Excerpts from a dataset
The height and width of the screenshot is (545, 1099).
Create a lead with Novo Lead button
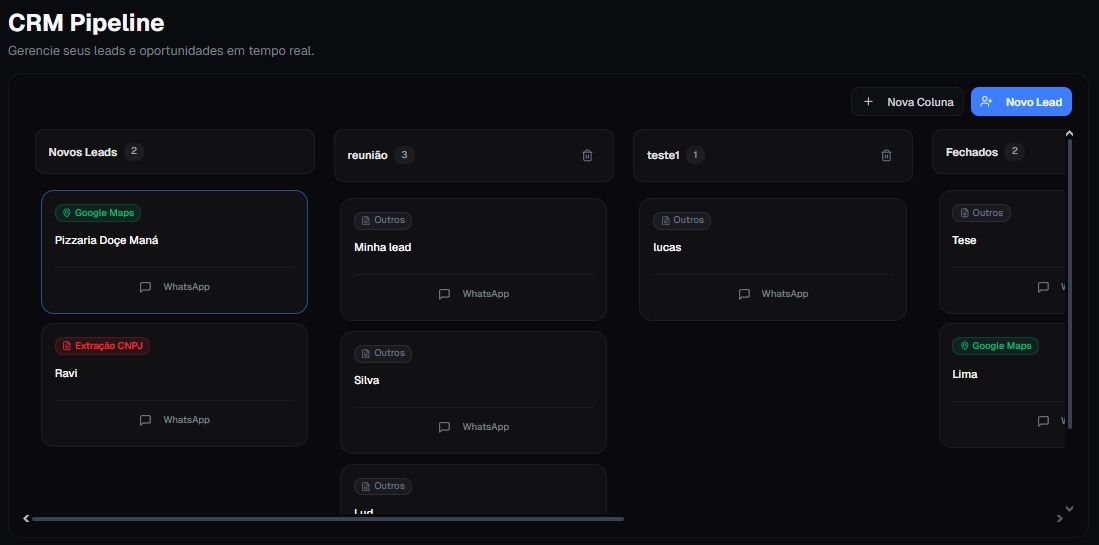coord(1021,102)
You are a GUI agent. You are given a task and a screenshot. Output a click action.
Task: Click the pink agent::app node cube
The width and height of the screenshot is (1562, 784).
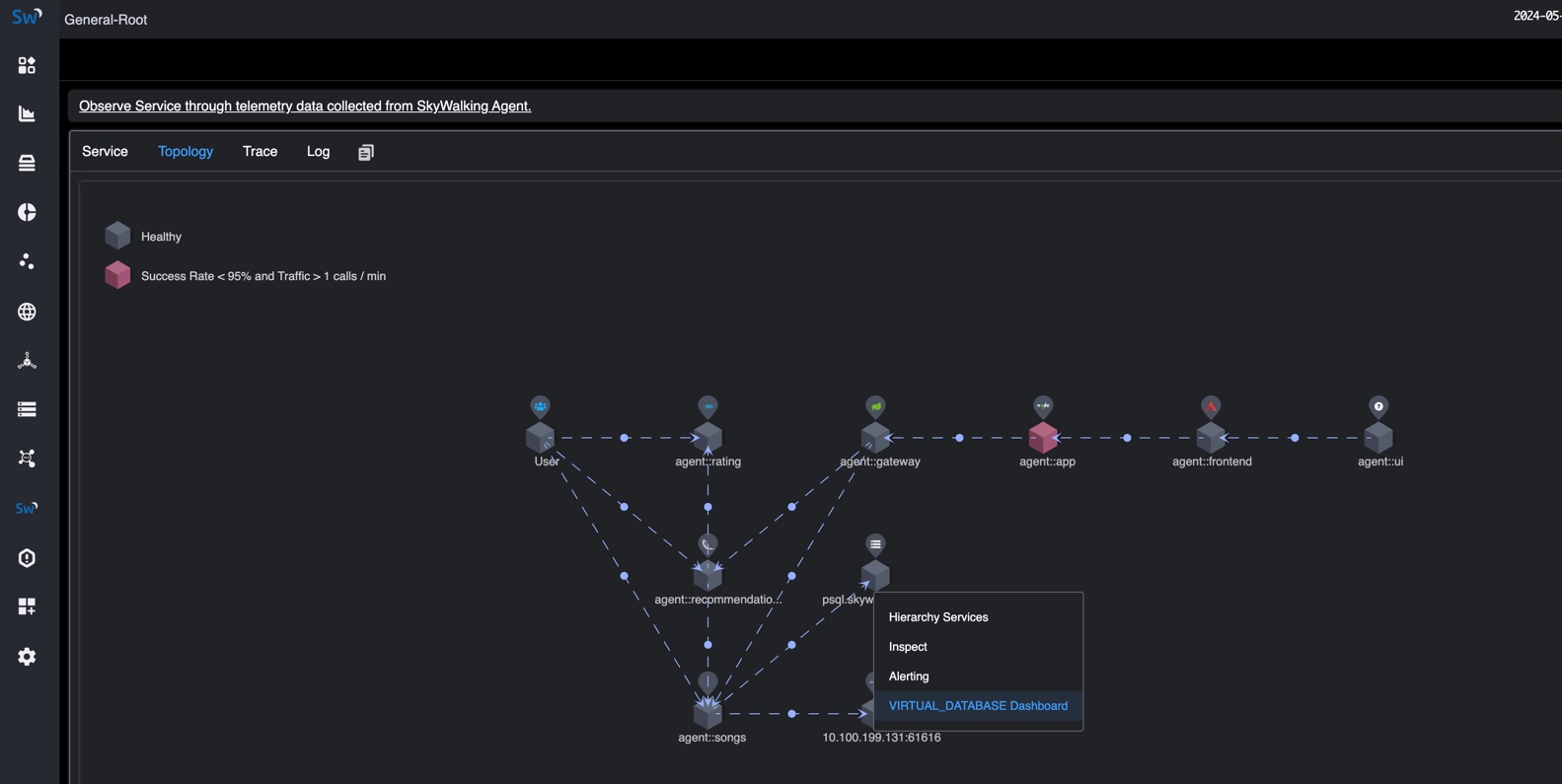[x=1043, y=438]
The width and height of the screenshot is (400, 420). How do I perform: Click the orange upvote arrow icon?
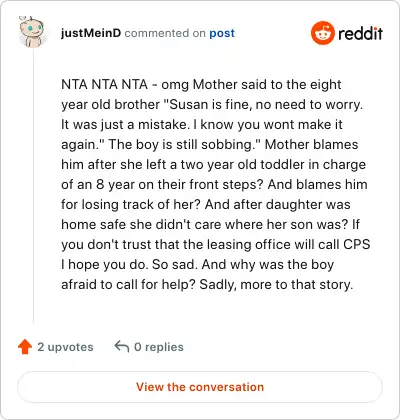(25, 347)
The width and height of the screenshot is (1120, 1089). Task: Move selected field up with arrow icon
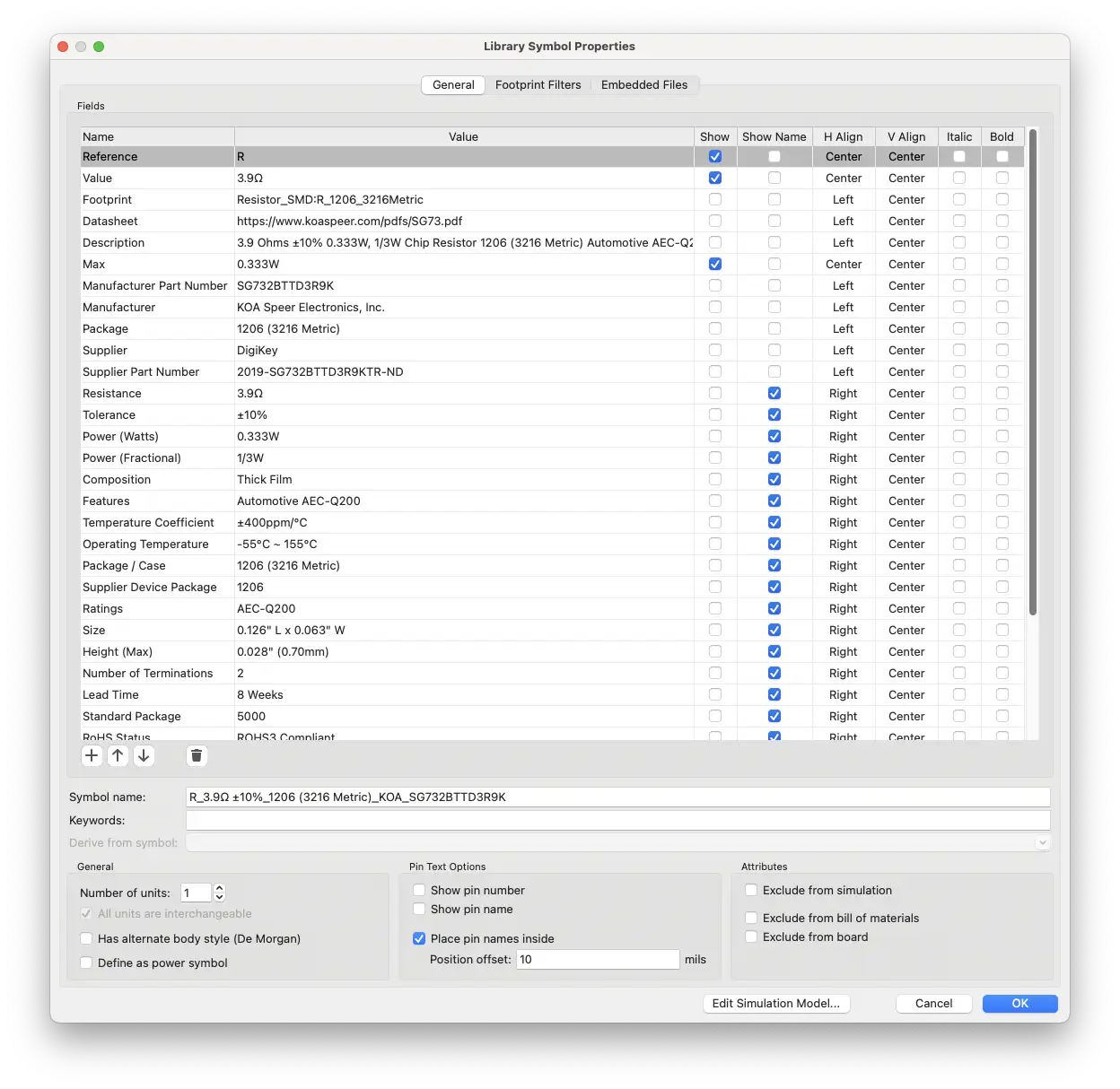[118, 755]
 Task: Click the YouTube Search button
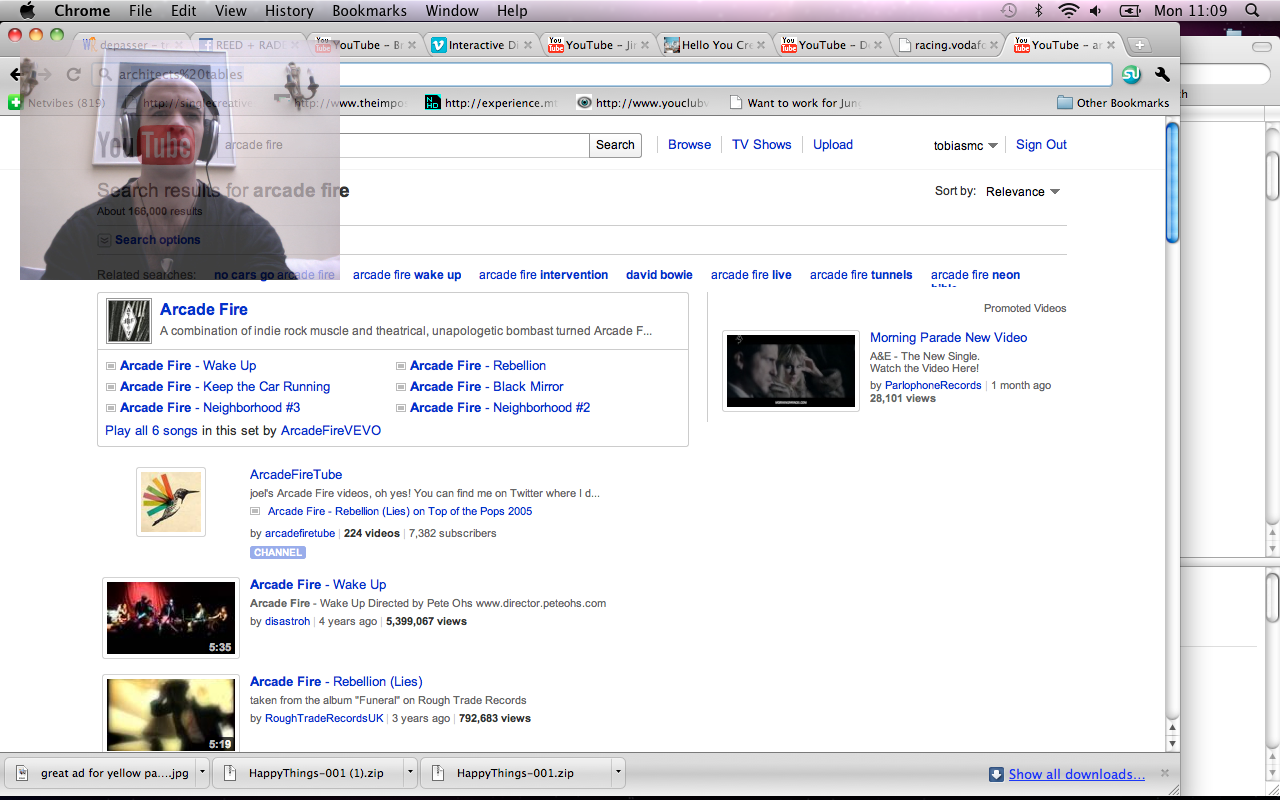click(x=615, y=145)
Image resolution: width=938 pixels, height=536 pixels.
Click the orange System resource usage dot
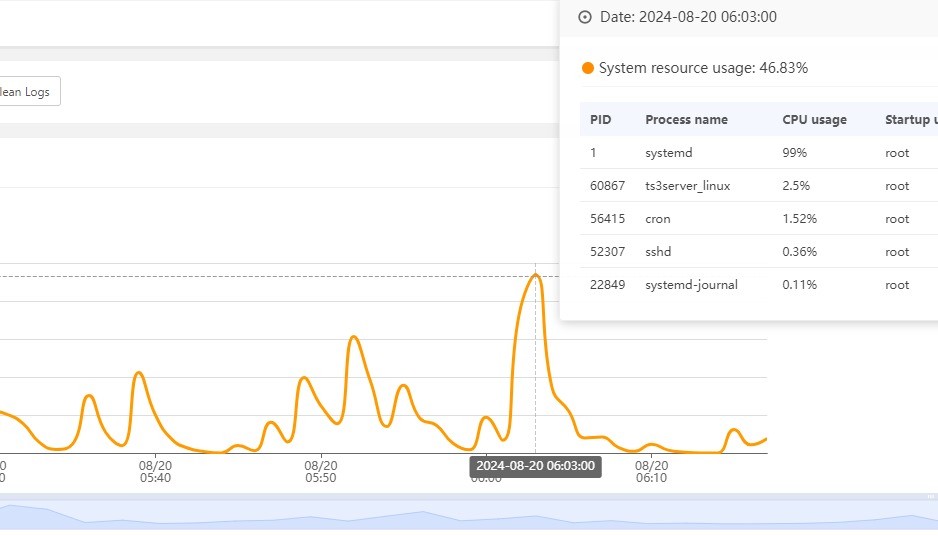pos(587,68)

Activity
The preceding entries are to be returned verbatim, with every picture excluded.

Task answer
The height and width of the screenshot is (545, 1099).
Create a lead with Novo Lead button
coord(1021,102)
You are a GUI agent. You are given a task and a screenshot. Output a click action.
Task: Click the pink agent::app node cube
The width and height of the screenshot is (1562, 784).
[x=1043, y=438]
The width and height of the screenshot is (400, 420). How do I perform: Click the orange upvote arrow icon?
(25, 347)
The width and height of the screenshot is (1120, 1089). Task: Move selected field up with arrow icon
[118, 755]
 Task: Click the YouTube Search button
click(x=615, y=145)
Image resolution: width=938 pixels, height=536 pixels.
Click the orange System resource usage dot
pos(587,68)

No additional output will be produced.